RF intelligence is becoming a strategic differentiator in global security operations. HawkEye 360 has positioned itself as a category leader by building a commercial constellation capable of detecting, characterizing, and geolocating RF signals. This capability allows customers to track illicit maritime activity, monitor border security, enhance situational awareness, and support rapid-response operations.
The company’s approach has been especially valuable in regions where traditional intelligence assets face limitations. As geopolitical threats and gray-zone activities grow more complex, demand for multi-source precision intelligence continues to rise. This contract signals that international partners are willing to make long-term investments in scalable SIGINT solutions.
Alex Fox, President of HawkEye International, noted that the deal demonstrates the strength of HawkEye’s model. “This commitment shows the value of HawkEye 360’s adaptable, scalable, mission-ready capabilities,” Fox said. He added that expanding the constellation will directly enhance regional operational effectiveness while fueling continued innovation for the company.

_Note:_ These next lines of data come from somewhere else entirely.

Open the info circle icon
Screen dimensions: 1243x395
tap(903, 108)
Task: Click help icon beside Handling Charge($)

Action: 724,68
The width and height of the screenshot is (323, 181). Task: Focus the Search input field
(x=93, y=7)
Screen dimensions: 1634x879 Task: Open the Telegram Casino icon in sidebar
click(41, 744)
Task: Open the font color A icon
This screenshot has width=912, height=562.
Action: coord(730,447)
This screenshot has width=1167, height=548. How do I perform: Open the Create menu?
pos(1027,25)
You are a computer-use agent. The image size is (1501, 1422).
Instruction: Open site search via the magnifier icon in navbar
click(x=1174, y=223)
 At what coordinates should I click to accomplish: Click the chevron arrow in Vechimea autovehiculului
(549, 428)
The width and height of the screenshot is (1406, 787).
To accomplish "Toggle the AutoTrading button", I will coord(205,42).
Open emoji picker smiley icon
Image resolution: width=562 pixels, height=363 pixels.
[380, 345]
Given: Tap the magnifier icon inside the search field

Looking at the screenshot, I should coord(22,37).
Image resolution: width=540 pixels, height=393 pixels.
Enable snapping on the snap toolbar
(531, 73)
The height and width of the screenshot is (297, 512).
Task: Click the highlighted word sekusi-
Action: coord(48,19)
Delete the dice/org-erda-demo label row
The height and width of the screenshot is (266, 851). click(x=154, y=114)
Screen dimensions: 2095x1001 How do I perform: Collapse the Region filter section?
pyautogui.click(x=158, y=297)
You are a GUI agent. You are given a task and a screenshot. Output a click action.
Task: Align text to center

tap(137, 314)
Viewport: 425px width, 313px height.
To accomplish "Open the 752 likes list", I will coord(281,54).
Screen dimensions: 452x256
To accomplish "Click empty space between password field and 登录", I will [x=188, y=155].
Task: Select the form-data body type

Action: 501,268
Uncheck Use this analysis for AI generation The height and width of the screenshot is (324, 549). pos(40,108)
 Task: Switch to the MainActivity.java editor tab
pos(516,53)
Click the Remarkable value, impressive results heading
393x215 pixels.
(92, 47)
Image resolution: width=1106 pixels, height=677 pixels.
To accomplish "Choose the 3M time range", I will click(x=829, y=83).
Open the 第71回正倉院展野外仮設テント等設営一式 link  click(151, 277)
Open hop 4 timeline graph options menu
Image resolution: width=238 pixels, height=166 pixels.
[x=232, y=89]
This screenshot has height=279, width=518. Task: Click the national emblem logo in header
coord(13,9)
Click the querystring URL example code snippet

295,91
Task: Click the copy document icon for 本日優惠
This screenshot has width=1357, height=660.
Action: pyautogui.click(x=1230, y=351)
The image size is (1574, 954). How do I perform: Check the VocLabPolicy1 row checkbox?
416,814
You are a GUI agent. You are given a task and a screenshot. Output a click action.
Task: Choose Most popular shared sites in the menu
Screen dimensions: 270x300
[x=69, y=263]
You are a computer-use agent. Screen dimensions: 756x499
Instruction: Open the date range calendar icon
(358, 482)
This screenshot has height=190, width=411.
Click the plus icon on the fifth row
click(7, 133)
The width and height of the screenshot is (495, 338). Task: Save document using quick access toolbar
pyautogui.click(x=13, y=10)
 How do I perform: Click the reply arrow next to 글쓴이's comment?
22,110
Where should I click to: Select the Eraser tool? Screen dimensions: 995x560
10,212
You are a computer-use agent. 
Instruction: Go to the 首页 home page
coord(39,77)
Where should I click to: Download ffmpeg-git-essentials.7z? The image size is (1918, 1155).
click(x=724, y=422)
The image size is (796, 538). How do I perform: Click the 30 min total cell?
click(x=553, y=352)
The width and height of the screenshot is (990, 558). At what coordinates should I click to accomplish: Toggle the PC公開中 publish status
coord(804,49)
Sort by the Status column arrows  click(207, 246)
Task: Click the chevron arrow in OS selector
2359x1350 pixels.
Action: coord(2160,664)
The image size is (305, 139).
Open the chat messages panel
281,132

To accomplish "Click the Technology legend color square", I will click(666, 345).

The deployment of new clusters will improve data refresh rates, increase collection range, and add resilience across the system. It also strengthens HawkEye’s ability to serve commercial, defense, and humanitarian missions with faster and more precise RF insights.
This agreement reflects a broader trend: nations and defense organizations are turning to commercial space providers for intelligence advantages once limited to government programs. Commercial RF monitoring is becoming essential infrastructure for modern security, giving partners access to intelligence without the cost or timeline of building their own space systems.
For HawkEye 360, the contract reinforces its position as a critical supplier of global signals intelligence. For the international partner, it secures long-term access to technology that will shape the next decade of operational readiness.
As geopolitical environments shift and RF activity grows more complex, this deal marks a significant step toward more agile and collaborative intelligence ecosystems. HawkEye 360’s expanding constellation will play a central role in supporting missions that demand accuracy, speed, and scalable coverage.